We developed a programme of workshops and arranged mentors to guide teaching administrators through the accreditation process with an excellent success rate. Feedback and the completed portfolios show how this has encouraged reflective practice as well as an exchange of ideas between colleagues from across UCL.

Gain CMALT certification through TDD

By Clive Young, on 13 December 2011

The Digital Department  is planning to support a group of our teaching administrators through the Certified Membership, Association for Learning Technology (CMALT). This is a well-recognised portfolio-based professional accreditation. The focus is on ‘learning technologies’ but the majority of UCL teaching administrators currently use applications like Moodle, Turnitin, Lecturecast, Opinio, My Portfolio, the UCL Wiki and so on, at least to some extent.
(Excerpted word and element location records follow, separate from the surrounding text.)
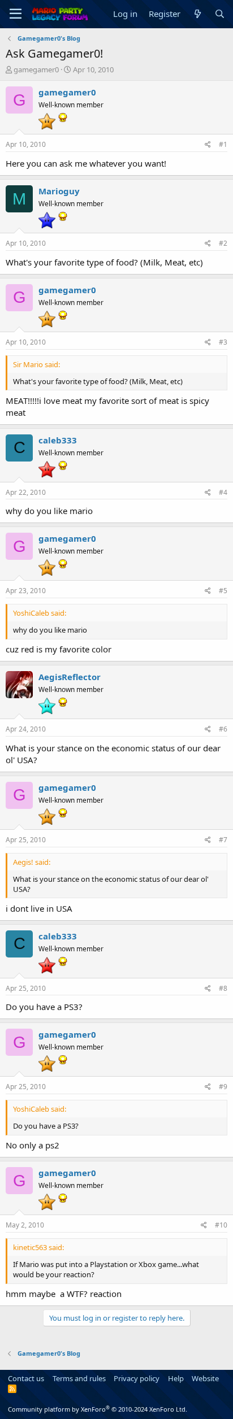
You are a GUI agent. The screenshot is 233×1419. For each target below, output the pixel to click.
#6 (223, 729)
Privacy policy (136, 1378)
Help (176, 1378)
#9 (223, 1086)
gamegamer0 (36, 69)
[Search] (220, 13)
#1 (223, 144)
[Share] (208, 144)
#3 (223, 342)
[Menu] (15, 14)
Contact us (26, 1378)
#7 (223, 840)
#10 (221, 1225)
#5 (223, 590)
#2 (223, 243)
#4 (223, 492)
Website (205, 1378)
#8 (223, 988)
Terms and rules (79, 1378)
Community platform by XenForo (97, 1409)
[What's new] (197, 13)
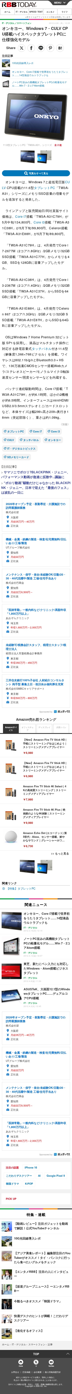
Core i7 (20, 216)
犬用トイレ (61, 727)
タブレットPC (44, 187)
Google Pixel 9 (56, 1175)
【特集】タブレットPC (20, 888)
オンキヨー (54, 440)
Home (21, 1366)
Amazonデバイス (11, 728)
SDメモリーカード (18, 457)
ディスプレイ (44, 727)
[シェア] (31, 48)
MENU (57, 2)
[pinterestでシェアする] (50, 48)
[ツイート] (21, 48)
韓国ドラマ (12, 1183)
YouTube (51, 1366)
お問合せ (15, 1372)
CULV (10, 440)
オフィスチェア (28, 728)
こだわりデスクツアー (19, 1175)
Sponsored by (45, 711)
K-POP (29, 1183)
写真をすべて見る (38, 173)
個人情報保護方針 (53, 1372)
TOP (36, 1354)
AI (39, 1175)
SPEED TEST (36, 12)
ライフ (65, 12)
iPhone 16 (31, 1167)
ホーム (7, 12)
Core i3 (39, 222)
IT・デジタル (22, 12)
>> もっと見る (60, 853)
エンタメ (50, 12)
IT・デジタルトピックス (21, 448)
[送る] (41, 48)
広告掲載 (26, 1372)
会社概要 (38, 1372)
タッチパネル (42, 348)
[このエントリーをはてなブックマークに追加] (60, 48)
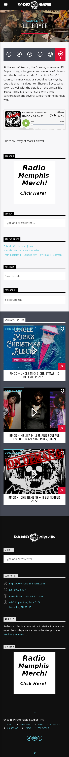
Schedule (55, 725)
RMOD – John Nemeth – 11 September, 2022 (34, 499)
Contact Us (43, 728)
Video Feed (25, 725)
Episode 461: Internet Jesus (18, 246)
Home (10, 725)
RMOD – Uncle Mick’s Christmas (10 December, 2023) (34, 375)
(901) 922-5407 (17, 589)
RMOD (28, 328)
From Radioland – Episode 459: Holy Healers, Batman (33, 254)
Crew (28, 728)
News (40, 725)
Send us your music (14, 634)
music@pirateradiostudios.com (26, 596)
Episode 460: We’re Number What (22, 250)
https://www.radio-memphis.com (27, 583)
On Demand (12, 728)
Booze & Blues (34, 21)
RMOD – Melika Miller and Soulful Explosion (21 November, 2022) (34, 437)
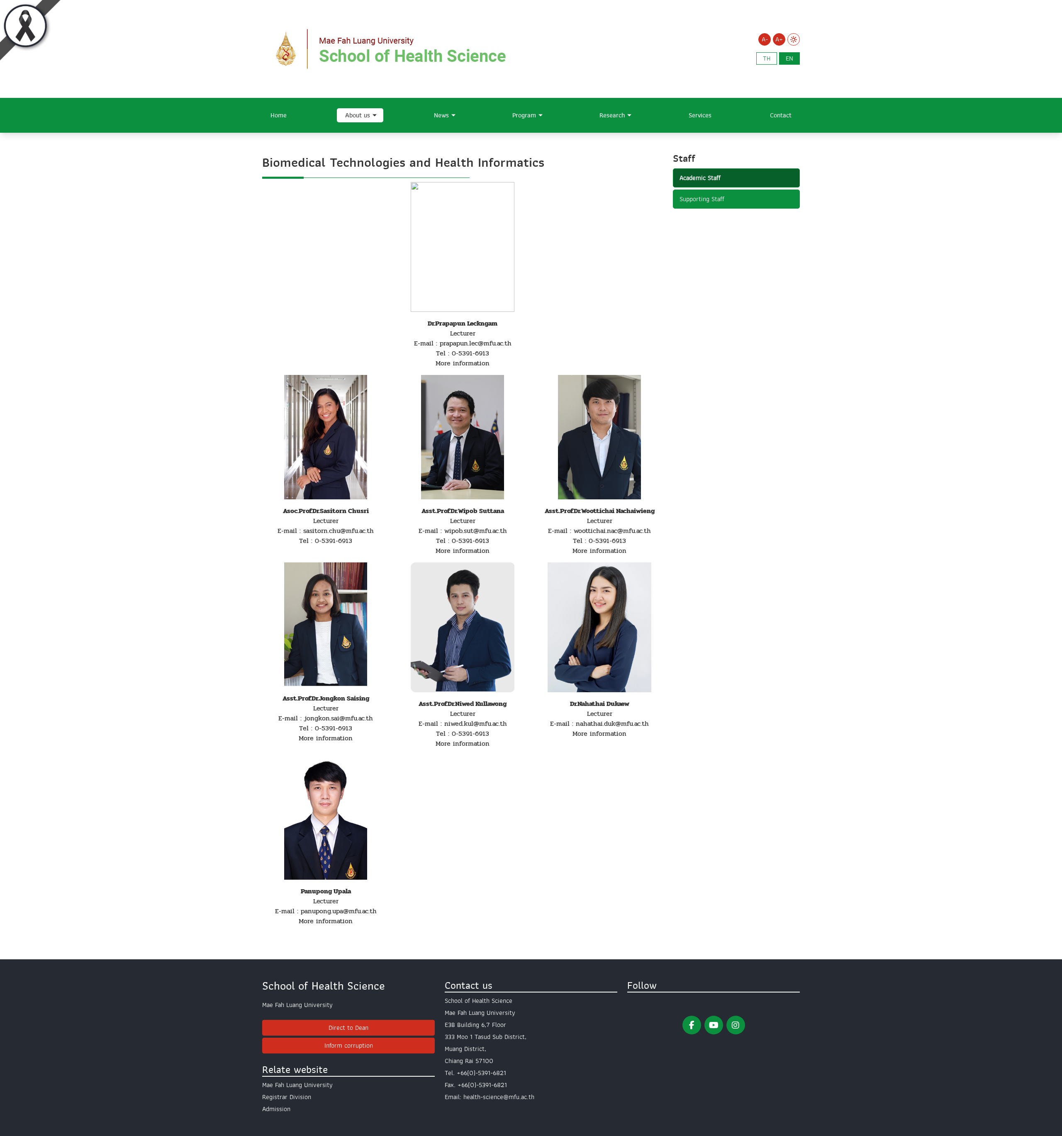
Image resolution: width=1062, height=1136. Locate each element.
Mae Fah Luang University (297, 1085)
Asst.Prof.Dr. (437, 703)
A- (765, 39)
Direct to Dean (348, 1028)
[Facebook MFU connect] (691, 1025)
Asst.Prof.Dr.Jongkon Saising (326, 698)
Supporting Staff (702, 199)
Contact (781, 115)
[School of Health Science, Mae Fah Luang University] (407, 49)
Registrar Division (286, 1097)
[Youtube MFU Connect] (713, 1025)
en (789, 58)
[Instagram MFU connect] (735, 1025)
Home (278, 115)
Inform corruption (348, 1046)
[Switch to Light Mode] (793, 39)
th (766, 58)
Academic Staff (700, 178)
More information (463, 363)
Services (700, 115)
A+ (779, 39)
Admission (276, 1109)
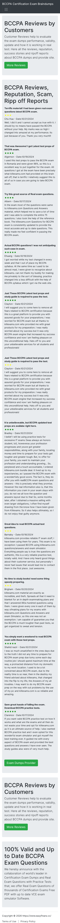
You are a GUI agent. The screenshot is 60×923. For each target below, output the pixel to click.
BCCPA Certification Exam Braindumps (27, 4)
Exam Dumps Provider (21, 763)
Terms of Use (9, 921)
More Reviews (16, 65)
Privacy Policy (28, 921)
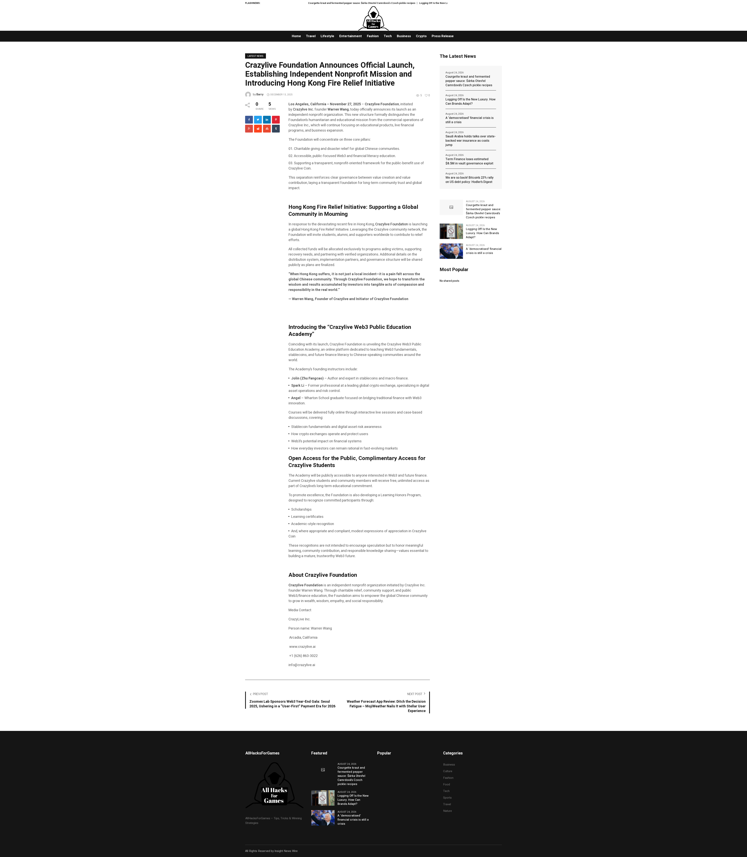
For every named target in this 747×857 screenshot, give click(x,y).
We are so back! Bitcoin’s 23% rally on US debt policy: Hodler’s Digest (469, 179)
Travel (447, 804)
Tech (446, 791)
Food (446, 784)
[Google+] (249, 129)
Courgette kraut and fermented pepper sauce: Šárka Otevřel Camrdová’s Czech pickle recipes (329, 3)
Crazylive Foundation (392, 224)
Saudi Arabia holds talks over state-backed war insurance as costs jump (470, 140)
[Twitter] (258, 120)
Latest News (255, 56)
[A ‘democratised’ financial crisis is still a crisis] (451, 251)
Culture (447, 771)
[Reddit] (258, 129)
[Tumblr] (276, 129)
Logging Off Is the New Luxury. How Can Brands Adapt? (418, 3)
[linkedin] (267, 120)
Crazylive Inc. (303, 109)
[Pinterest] (276, 120)
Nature (447, 811)
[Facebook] (249, 120)
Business (449, 764)
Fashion (448, 778)
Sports (447, 798)
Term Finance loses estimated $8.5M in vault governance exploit (469, 161)
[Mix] (267, 129)
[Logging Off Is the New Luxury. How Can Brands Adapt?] (451, 231)
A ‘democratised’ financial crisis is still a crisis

All use email to contact students, and many are experimenting with text andFacebook , even blogs and Twitter.  Some also use other Web 2.0 technologies to support the student learning experience. In other words much of our practice may be applicable to CMALT.

CMALT is a chance to learn about, share and implement good practice in the wide range of technologies that support our students’ teaching and learning. For further information we have circulated a short leaflet.